[대상 좌표 항목]
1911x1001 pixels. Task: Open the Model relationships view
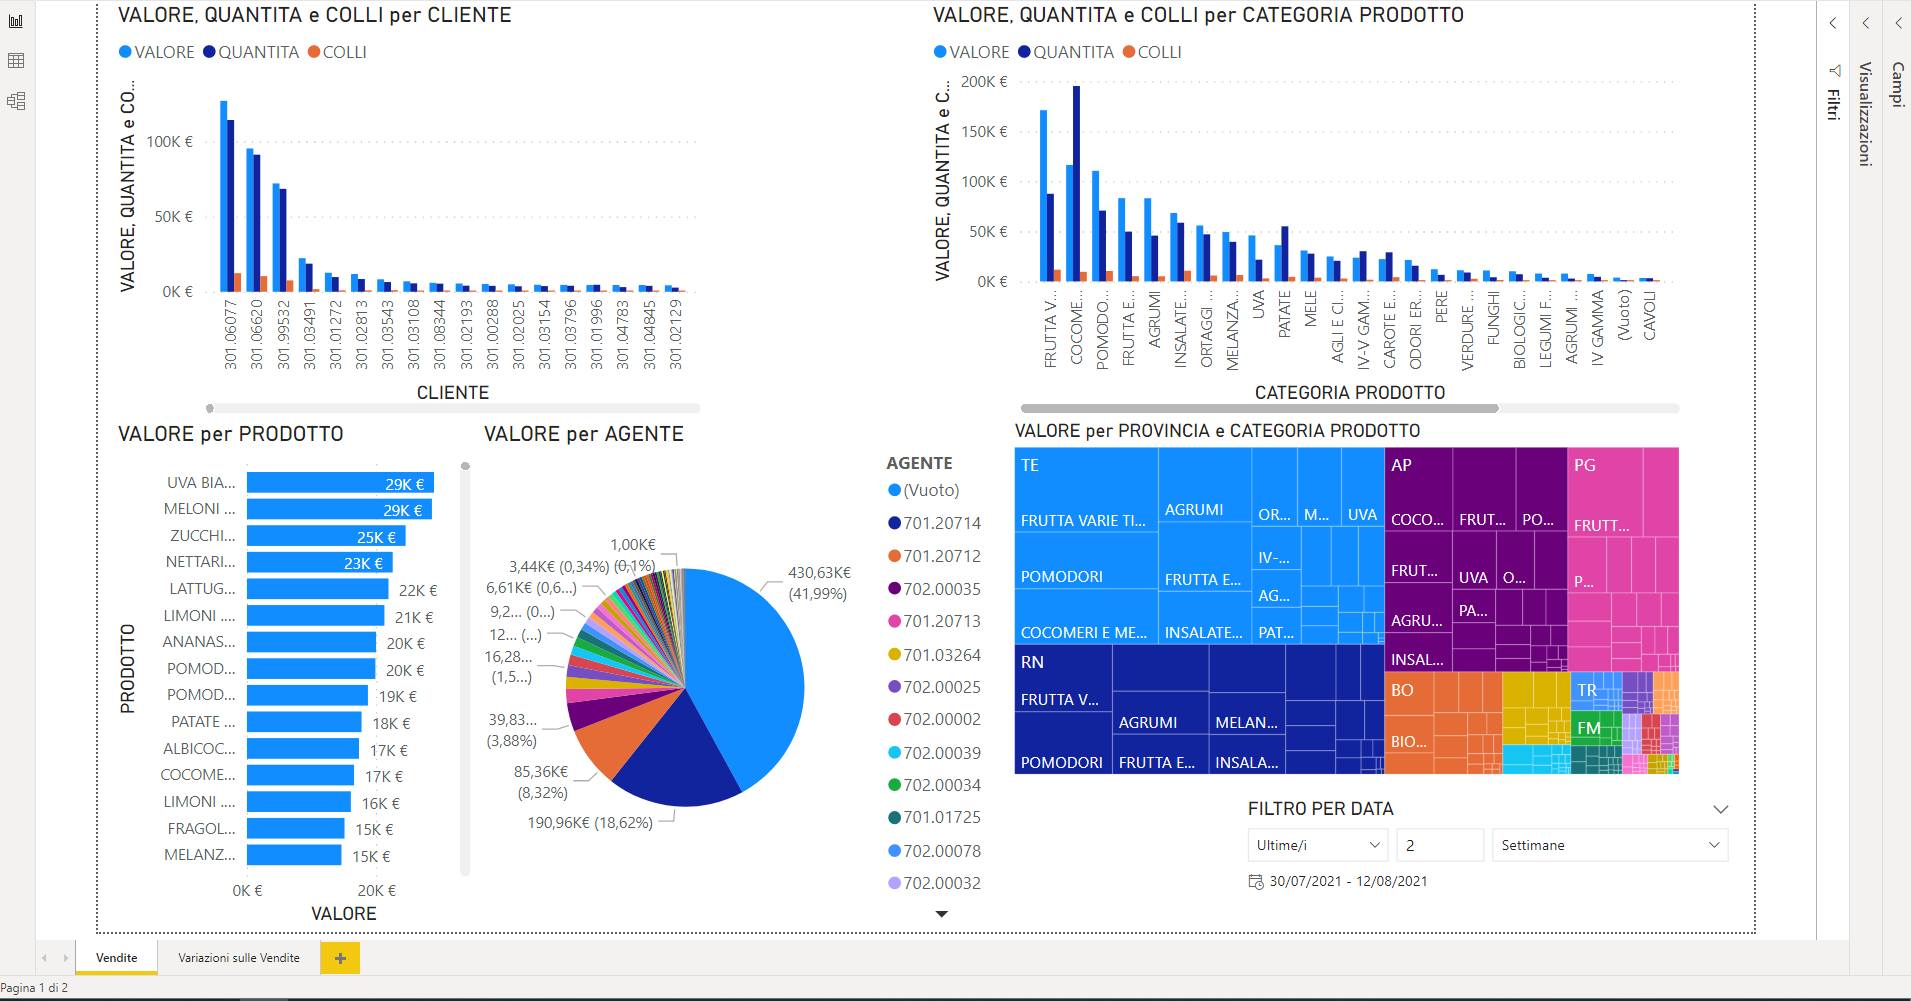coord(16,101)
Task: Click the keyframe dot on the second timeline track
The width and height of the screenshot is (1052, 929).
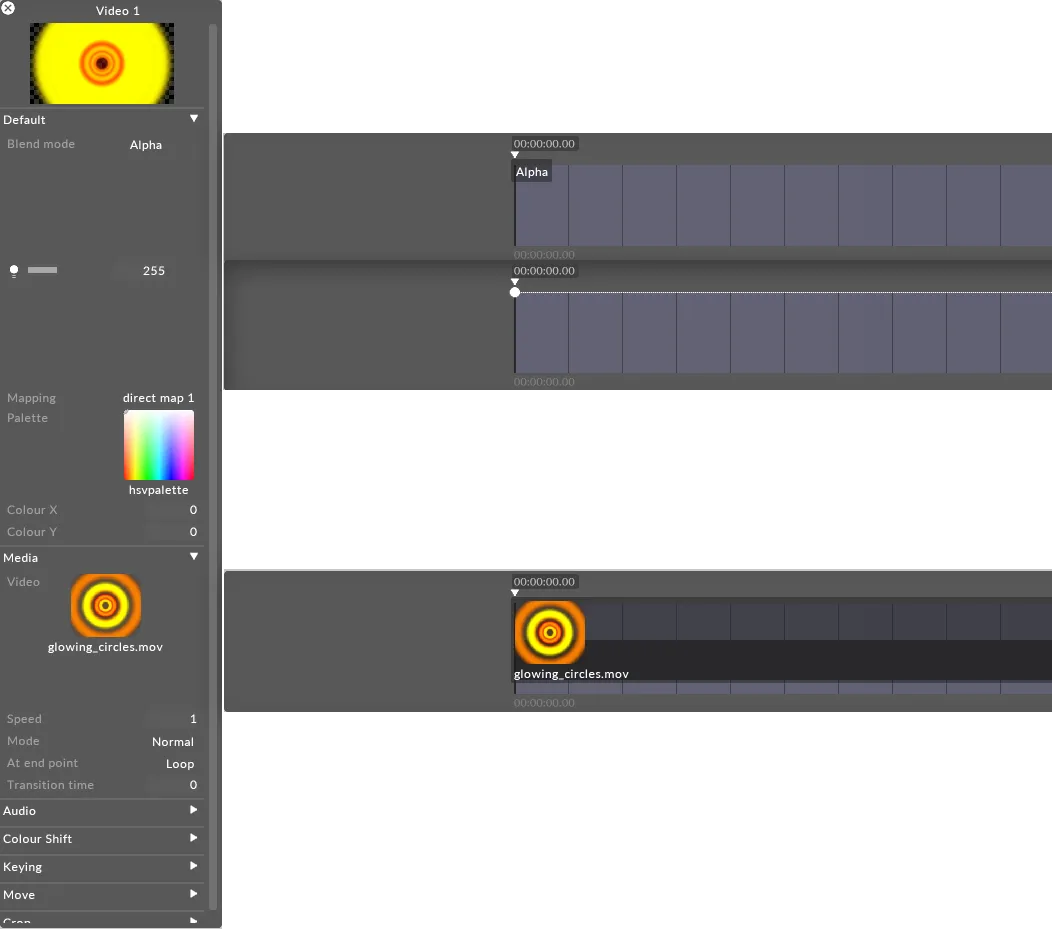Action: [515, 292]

작업 지시 사항: 위 데이터 전체를 열 이름이 질의와 결과인 두 열짜리 CSV에 담되, 지시문 하나와 그 답을 한 행으로 하세요. 각 값은 큰따옴표로 묶은 한 칸에 넣고 줄바꿈은 공백으로 바꾸며, 이미지는 답에서 빼세요.

작업 결과:
질의,결과
"1911x1001 pixels. Task: Open the Model relationships view","coord(16,101)"
"Task: Click the keyframe dot on the second timeline track The width and height of the screenshot is (1052, 929).","Action: [515, 292]"